YOUR ASSIGNMENT
This task calls for copying every line in the data below that contains the word "video".

SOURCE MATERIAL

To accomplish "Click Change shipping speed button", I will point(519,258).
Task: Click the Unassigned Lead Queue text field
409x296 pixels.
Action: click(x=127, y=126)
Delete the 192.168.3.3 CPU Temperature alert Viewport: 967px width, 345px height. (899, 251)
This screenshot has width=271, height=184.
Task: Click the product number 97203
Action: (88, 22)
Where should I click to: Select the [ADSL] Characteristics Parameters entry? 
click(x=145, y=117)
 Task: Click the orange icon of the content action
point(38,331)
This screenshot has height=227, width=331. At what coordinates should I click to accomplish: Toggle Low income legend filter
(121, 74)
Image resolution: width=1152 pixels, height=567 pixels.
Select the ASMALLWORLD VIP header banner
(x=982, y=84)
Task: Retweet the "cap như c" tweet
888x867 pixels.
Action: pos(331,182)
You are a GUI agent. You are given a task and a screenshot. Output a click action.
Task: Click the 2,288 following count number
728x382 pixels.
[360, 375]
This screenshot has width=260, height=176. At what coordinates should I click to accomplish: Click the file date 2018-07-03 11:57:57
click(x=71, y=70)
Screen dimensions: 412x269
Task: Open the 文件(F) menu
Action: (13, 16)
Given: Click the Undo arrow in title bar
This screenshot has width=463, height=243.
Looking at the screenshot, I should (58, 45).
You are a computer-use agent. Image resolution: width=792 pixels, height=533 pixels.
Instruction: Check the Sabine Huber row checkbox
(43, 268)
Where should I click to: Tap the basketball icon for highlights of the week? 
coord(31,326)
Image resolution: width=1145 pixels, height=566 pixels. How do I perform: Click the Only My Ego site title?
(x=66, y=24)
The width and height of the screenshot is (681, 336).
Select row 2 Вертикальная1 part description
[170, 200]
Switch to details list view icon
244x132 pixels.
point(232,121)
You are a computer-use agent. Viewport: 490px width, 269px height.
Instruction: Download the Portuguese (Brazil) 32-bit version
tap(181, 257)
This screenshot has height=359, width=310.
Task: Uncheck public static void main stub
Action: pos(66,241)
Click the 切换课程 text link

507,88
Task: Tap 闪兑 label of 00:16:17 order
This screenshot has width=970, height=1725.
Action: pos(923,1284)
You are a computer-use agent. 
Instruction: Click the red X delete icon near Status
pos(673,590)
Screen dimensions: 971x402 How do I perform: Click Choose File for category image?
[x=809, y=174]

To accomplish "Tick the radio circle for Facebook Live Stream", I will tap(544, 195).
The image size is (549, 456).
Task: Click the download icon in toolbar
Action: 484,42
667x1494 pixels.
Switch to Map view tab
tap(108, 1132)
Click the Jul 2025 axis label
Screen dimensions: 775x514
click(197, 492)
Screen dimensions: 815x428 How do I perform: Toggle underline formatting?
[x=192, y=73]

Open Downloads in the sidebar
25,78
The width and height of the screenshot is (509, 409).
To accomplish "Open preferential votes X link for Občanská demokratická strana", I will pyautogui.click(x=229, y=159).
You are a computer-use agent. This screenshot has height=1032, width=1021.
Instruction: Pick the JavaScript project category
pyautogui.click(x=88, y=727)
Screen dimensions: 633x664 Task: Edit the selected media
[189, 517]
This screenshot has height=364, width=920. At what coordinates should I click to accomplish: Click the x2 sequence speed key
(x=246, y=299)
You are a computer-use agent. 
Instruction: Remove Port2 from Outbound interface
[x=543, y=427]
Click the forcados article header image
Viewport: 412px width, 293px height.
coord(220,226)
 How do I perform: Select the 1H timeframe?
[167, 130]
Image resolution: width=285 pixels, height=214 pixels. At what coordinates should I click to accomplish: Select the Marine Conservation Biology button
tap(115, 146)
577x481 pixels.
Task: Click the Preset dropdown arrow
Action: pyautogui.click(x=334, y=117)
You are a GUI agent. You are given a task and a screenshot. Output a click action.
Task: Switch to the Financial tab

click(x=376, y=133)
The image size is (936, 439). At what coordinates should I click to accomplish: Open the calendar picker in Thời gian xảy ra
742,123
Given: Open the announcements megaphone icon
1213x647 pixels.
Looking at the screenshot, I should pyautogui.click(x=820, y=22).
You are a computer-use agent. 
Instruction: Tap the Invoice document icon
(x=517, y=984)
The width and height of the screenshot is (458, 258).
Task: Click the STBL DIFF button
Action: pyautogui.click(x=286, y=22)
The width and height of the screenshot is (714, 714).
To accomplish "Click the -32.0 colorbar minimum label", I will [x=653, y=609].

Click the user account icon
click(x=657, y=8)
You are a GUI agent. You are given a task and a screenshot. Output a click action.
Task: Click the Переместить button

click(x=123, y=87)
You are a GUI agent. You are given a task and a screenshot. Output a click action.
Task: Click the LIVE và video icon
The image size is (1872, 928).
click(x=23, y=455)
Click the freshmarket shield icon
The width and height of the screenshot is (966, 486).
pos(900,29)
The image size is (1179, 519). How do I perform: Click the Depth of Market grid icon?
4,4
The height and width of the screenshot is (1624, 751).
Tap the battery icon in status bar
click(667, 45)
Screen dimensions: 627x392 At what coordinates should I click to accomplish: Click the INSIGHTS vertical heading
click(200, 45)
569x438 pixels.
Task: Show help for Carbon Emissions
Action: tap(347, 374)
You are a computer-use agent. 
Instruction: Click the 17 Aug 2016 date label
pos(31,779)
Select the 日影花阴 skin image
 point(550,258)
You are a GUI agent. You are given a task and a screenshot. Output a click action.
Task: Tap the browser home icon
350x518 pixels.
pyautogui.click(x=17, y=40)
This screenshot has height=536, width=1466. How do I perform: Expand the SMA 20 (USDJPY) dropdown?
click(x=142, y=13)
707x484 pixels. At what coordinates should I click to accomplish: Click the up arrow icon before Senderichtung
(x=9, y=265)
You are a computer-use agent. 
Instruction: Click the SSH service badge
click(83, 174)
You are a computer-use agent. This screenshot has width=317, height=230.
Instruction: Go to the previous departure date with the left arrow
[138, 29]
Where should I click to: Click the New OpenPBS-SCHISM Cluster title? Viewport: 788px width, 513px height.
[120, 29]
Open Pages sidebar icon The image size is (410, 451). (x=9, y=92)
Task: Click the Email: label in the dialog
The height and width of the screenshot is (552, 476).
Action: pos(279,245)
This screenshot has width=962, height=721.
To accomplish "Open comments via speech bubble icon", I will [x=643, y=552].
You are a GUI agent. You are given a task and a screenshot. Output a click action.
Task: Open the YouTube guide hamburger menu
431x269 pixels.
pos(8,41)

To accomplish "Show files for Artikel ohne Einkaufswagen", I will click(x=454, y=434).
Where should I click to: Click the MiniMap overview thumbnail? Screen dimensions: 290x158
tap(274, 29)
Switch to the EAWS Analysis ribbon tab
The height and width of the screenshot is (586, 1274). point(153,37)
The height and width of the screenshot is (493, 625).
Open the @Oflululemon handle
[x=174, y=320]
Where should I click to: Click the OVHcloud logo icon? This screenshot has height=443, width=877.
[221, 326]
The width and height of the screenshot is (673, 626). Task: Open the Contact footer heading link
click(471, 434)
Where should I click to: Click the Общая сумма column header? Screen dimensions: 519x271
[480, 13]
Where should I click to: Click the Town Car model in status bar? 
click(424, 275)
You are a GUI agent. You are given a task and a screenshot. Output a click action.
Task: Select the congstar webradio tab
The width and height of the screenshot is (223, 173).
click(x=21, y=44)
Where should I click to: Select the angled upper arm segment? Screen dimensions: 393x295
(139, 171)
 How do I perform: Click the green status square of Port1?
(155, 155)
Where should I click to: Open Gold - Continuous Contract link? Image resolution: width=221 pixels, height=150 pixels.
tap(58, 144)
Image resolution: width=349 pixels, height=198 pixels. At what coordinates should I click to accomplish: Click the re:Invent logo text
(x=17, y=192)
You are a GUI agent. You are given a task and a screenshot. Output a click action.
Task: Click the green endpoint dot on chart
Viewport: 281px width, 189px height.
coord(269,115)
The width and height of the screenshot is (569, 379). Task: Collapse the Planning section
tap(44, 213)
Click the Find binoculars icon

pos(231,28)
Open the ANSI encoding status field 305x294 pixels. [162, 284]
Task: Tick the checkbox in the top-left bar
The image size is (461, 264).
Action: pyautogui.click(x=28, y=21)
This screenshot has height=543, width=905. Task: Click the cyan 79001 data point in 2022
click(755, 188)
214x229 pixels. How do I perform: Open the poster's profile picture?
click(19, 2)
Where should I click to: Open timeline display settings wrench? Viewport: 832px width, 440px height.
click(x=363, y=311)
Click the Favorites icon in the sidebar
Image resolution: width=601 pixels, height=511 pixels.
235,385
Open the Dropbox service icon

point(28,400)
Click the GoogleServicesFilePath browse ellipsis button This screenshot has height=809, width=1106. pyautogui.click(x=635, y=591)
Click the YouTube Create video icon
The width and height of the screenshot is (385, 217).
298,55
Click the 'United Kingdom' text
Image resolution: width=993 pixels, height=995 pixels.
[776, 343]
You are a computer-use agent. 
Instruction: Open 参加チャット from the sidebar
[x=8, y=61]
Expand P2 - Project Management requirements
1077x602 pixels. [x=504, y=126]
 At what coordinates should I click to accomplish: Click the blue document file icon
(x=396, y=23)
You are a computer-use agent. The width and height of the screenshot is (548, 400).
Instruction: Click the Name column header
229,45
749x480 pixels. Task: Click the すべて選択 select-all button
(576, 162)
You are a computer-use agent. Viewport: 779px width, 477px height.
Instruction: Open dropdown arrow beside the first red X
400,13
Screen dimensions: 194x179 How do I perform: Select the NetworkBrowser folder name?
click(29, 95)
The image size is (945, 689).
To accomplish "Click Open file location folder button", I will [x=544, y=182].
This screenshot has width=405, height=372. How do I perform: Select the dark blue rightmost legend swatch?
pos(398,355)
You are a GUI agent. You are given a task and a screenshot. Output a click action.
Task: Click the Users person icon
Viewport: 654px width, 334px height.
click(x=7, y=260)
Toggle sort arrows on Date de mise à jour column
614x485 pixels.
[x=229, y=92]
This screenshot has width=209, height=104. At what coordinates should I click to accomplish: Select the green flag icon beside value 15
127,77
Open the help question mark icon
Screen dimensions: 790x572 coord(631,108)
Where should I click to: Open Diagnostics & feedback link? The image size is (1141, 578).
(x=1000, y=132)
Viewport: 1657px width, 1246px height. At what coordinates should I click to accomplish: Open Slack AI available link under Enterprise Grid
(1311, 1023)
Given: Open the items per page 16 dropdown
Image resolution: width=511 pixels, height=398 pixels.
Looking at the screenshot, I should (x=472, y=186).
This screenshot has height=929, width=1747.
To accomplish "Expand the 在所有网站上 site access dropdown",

ANSWER
Task: Click the LIVE và video icon
Click the YouTube Create video icon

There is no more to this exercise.